__Assignment__: Print out the data precisely as it appears here, with no pictures.

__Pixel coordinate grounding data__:
___

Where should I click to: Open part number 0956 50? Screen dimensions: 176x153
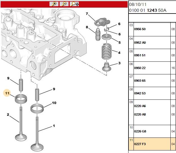pos(140,29)
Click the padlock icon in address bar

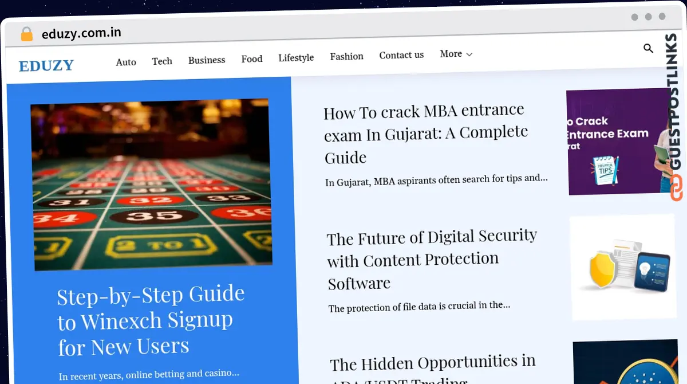(27, 34)
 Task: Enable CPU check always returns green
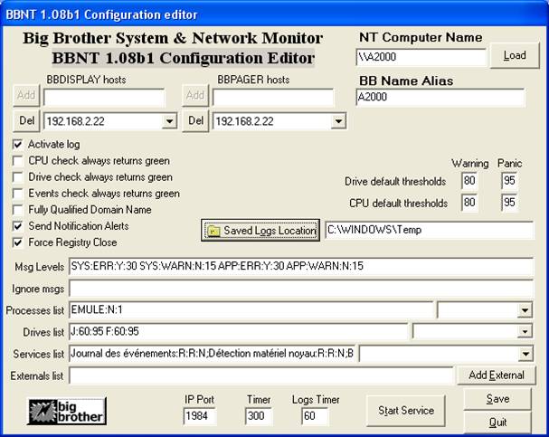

___

__Answer to this problem__:
Where should I click to: Open part number 0956 50? Screen dimensions: 176x153
pos(140,29)
Click the padlock icon in address bar

(27, 34)
 Task: Enable CPU check always returns green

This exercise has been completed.